Freestanding Nanomembranes towards Future Electronics
Sang-Hoon Bae
Department of Mechanical Engineering and Materials Science
Washington University in Saint Louis, MO
The conventional electronic system has been developed upon Si-based thin-films because of their cost-effectiveness and mature process. However, there are fundamental limitations in using conventional systems towards future electronics such as wearable devices, biomedical devices, and edge computing devices. One of these most prevalent limitations is that current thin-film electronic systems have been developed on rigid wafers, which causes serious physical constrains because of the thick nature of the materials on the rigid wafers. Thus, an alternative approach has been required to secure mechanically low stiffness of materials and devices.
In this talk, I will discuss about our recent effort to tackle the aforementioned challenge by developing freestanding nanomembranes. First of all, we have conceived an idea to grow single crystalline materials on graphene-coated substrates.
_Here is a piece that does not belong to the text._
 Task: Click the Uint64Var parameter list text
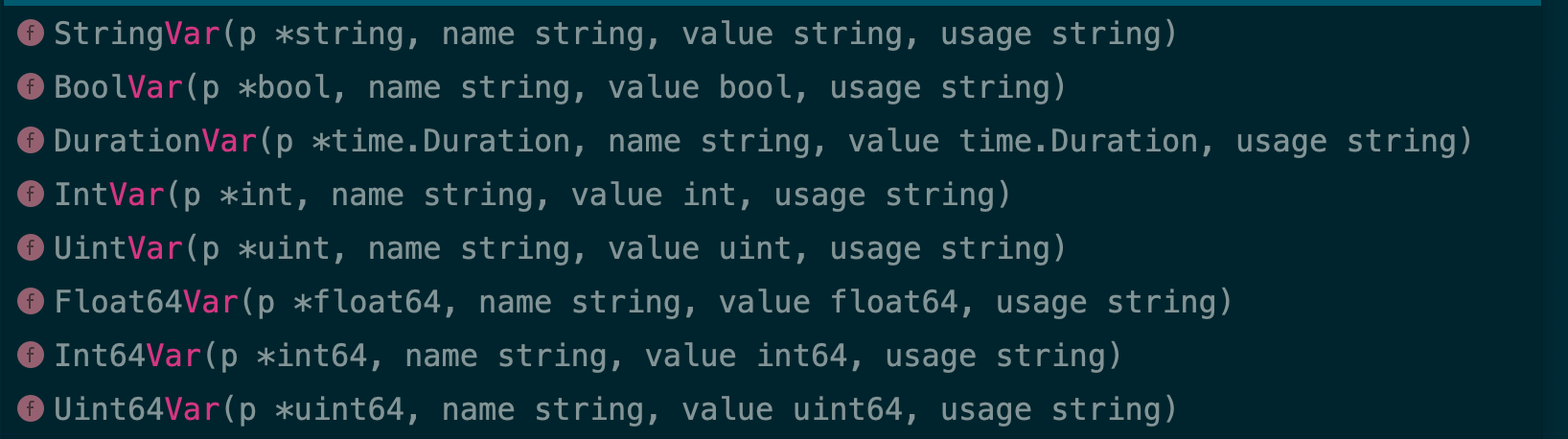pos(700,409)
As graphene has information transparency, crystallographic information can penetrate through graphene as long as substrate’s materials have polarity. Also, the slippery nature of graphene enables producing freestanding nanomembranes by exfoliating the grown single crystalline materials from the graphene coated substrates. Second, we have developed mechanics to produce large-scale 2D materials by playing interfacial toughness contrast. As this approach allows producing various 2D materials at large-scale, various applications can be demonstrated at practical level. As the two approaches are universal, we expect they will bring various opportunities by providing new heterostructures that would be a new platform for fundamental study and practical application.